You know, with our Selvin Core and alibi tools, you know, we have a lot of examples and contributors. If you find an algorithm that is not implemented, please let us know, and we'll be able to also have a look at it. There is an extra note where I'm not going to be delving into much
detail, but adversarial detectors is also a key component, which we also have adopted. This is basically to be able to identify potential adversarial attacks, and more specifically, adversarial examples. This is basically modifications of input data that are added statistical noise that end up predicting
something that a malicious stakeholder may want to, right? So this is often used in the self driverless car where you can have a stop sign with some statistical noise that could cause issues. And, of course, there is an architectural pattern for the adversarial detectors that is also slightly different. We can try all of these
things, you know, in the open source repo. And, you know, it may be worth an extra note that it doesn't really stop there.
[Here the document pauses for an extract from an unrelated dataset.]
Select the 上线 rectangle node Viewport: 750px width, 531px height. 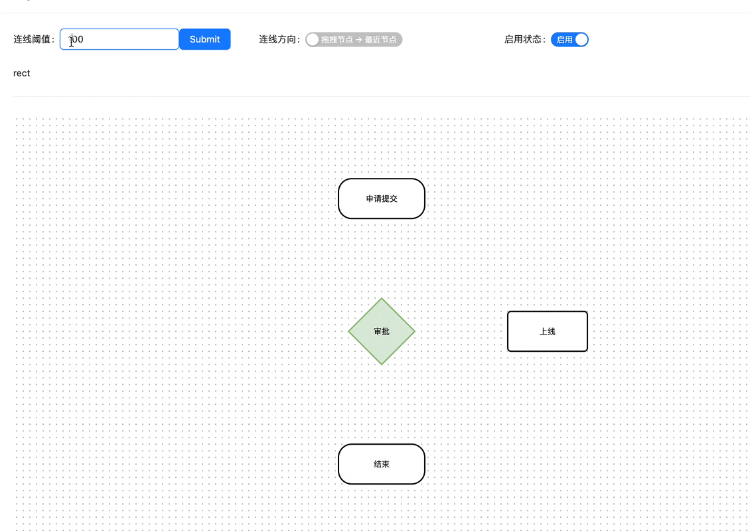tap(547, 331)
As you would know with most programmers, we love abstractions, and we love adding abstractions on top of our abstractions. And similar to these patterns, you can actually have ensembles on top of your architectures.
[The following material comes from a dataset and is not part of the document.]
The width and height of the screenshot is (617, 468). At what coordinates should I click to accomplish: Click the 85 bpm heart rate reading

Similar to how I was saying that you can have an outlier detector acting upon a model, you can also have an outlier detector acting upon a metric server. So maybe you can actually detect things like drift on your accuracy, drift on your precision, drift on your latency on your request per second. So you can actually have much more complex components. And that's why
it's important to, you know, introduce the management infrastructure around this, right? Right now, we actually bring up the machine learning model. It's a tiny, tiny thing inside of somewhere across these hundreds of microservices. And it's important because of those reasons.
So with that said, I've covered most of the key things. Actually, I covered all of the key things. We delved into the motivations for machine learning monitoring, the principles for efficient monitoring, some of the core patterns that you can adopt in your production infrastructure, and a hands-on example that you can try yourself, and actually four or five
different hands-on examples that we covered that you can try yourself as Jupyter notebooks. And again, so the slides are in this link, bit.ly slash realtime ML. You can find all the links as well there. And with that, thank you very much. And if there are any questions, I'm more than happy to take them. Otherwise, please feel free to send them over through Twitter or email.
So with that, I'll pause there. And thank you very much. And thank you very much to the organizers.